◆ **Written problem**
Render every line of the entries below as a JSON list of strings, one string per line, with blank lines omitted.

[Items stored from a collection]
- - - -

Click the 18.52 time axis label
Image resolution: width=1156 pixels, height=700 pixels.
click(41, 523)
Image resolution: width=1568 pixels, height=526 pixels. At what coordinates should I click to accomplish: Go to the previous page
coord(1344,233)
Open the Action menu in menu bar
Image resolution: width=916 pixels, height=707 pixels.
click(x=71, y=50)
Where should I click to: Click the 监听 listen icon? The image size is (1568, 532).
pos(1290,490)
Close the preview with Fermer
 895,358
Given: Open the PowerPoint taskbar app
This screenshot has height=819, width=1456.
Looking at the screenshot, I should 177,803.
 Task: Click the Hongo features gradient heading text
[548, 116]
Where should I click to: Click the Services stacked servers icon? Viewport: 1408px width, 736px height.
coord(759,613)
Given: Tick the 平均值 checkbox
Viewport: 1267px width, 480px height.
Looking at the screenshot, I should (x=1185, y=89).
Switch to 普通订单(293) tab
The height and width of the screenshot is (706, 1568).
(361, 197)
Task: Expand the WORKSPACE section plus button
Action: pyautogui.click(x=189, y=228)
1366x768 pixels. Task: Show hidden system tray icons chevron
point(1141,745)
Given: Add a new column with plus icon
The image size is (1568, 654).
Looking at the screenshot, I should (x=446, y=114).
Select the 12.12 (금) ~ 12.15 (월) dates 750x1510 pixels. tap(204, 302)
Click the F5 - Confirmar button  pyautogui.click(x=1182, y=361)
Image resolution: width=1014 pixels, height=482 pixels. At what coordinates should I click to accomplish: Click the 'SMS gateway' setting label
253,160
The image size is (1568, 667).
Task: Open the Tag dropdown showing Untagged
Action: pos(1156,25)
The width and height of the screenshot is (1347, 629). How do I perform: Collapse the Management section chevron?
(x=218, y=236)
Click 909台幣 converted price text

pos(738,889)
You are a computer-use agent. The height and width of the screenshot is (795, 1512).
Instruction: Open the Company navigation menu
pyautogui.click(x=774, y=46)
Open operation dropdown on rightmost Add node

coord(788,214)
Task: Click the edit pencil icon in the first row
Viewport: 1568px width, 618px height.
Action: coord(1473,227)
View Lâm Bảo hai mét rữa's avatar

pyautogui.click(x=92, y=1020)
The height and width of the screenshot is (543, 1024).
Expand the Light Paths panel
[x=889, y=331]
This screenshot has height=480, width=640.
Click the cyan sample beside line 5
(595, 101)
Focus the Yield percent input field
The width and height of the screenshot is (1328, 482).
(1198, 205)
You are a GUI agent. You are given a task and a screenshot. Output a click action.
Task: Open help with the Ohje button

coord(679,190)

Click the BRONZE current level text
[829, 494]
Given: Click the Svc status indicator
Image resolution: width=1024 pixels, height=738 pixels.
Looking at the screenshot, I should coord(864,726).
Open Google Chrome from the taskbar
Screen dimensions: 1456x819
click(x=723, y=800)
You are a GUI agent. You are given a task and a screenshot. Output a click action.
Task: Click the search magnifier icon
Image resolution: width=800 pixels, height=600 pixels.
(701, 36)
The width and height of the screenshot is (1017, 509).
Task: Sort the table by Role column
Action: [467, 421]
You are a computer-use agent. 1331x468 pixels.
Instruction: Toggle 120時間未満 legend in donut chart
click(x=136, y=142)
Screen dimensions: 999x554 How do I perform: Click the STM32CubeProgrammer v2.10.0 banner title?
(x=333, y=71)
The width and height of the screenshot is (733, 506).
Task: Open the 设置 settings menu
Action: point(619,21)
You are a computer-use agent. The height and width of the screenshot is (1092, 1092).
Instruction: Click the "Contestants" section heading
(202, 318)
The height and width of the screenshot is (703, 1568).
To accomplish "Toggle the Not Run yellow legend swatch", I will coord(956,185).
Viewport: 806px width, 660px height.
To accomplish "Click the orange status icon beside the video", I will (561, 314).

- - - -

◆ **Response for this exercise**
[
  "Click the 18.52 time axis label",
  "Image resolution: width=1156 pixels, height=700 pixels.",
  "click(41, 523)",
  "Image resolution: width=1568 pixels, height=526 pixels. At what coordinates should I click to accomplish: Go to the previous page",
  "coord(1344,233)",
  "Open the Action menu in menu bar",
  "Image resolution: width=916 pixels, height=707 pixels.",
  "click(x=71, y=50)",
  "Where should I click to: Click the 监听 listen icon? The image size is (1568, 532).",
  "pos(1290,490)",
  "Close the preview with Fermer",
  " 895,358",
  "Given: Open the PowerPoint taskbar app",
  "This screenshot has height=819, width=1456.",
  "Looking at the screenshot, I should 177,803.",
  " Task: Click the Hongo features gradient heading text",
  "[548, 116]",
  "Where should I click to: Click the Services stacked servers icon? Viewport: 1408px width, 736px height.",
  "coord(759,613)",
  "Given: Tick the 平均值 checkbox",
  "Viewport: 1267px width, 480px height.",
  "Looking at the screenshot, I should (x=1185, y=89).",
  "Switch to 普通订单(293) tab",
  "The height and width of the screenshot is (706, 1568).",
  "(361, 197)",
  "Task: Expand the WORKSPACE section plus button",
  "Action: pyautogui.click(x=189, y=228)",
  "1366x768 pixels. Task: Show hidden system tray icons chevron",
  "point(1141,745)",
  "Given: Add a new column with plus icon",
  "The image size is (1568, 654).",
  "Looking at the screenshot, I should (x=446, y=114).",
  "Select the 12.12 (금) ~ 12.15 (월) dates 750x1510 pixels. tap(204, 302)",
  "Click the F5 - Confirmar button  pyautogui.click(x=1182, y=361)",
  "Image resolution: width=1014 pixels, height=482 pixels. At what coordinates should I click to accomplish: Click the 'SMS gateway' setting label",
  "253,160",
  "The image size is (1568, 667).",
  "Task: Open the Tag dropdown showing Untagged",
  "Action: pos(1156,25)",
  "The width and height of the screenshot is (1347, 629). How do I perform: Collapse the Management section chevron?",
  "(x=218, y=236)",
  "Click 909台幣 converted price text",
  "pos(738,889)",
  "You are a computer-use agent. The height and width of the screenshot is (795, 1512).",
  "Instruction: Open the Company navigation menu",
  "pyautogui.click(x=774, y=46)",
  "Open operation dropdown on rightmost Add node",
  "coord(788,214)",
  "Task: Click the edit pencil icon in the first row",
  "Viewport: 1568px width, 618px height.",
  "Action: coord(1473,227)",
  "View Lâm Bảo hai mét rữa's avatar",
  "pyautogui.click(x=92, y=1020)",
  "The height and width of the screenshot is (543, 1024).",
  "Expand the Light Paths panel",
  "[x=889, y=331]",
  "This screenshot has height=480, width=640.",
  "Click the cyan sample beside line 5",
  "(595, 101)",
  "Focus the Yield percent input field",
  "The width and height of the screenshot is (1328, 482).",
  "(1198, 205)",
  "You are a GUI agent. You are given a task and a screenshot. Output a click action.",
  "Task: Open help with the Ohje button",
  "coord(679,190)",
  "Click the BRONZE current level text",
  "[829, 494]",
  "Given: Click the Svc status indicator",
  "Image resolution: width=1024 pixels, height=738 pixels.",
  "Looking at the screenshot, I should coord(864,726).",
  "Open Google Chrome from the taskbar",
  "Screen dimensions: 1456x819",
  "click(x=723, y=800)",
  "You are a GUI agent. You are given a task and a screenshot. Output a click action.",
  "Task: Click the search magnifier icon",
  "Image resolution: width=800 pixels, height=600 pixels.",
  "(701, 36)",
  "The width and height of the screenshot is (1017, 509).",
  "Task: Sort the table by Role column",
  "Action: [467, 421]",
  "You are a computer-use agent. 1331x468 pixels.",
  "Instruction: Toggle 120時間未満 legend in donut chart",
  "click(x=136, y=142)",
  "Screen dimensions: 999x554 How do I perform: Click the STM32CubeProgrammer v2.10.0 banner title?",
  "(x=333, y=71)",
  "The width and height of the screenshot is (733, 506).",
  "Task: Open the 设置 settings menu",
  "Action: point(619,21)",
  "You are a computer-use agent. The height and width of the screenshot is (1092, 1092).",
  "Instruction: Click the \"Contestants\" section heading",
  "(202, 318)",
  "The height and width of the screenshot is (703, 1568).",
  "To accomplish \"Toggle the Not Run yellow legend swatch\", I will coord(956,185).",
  "Viewport: 806px width, 660px height.",
  "To accomplish \"Click the orange status icon beside the video\", I will (561, 314)."
]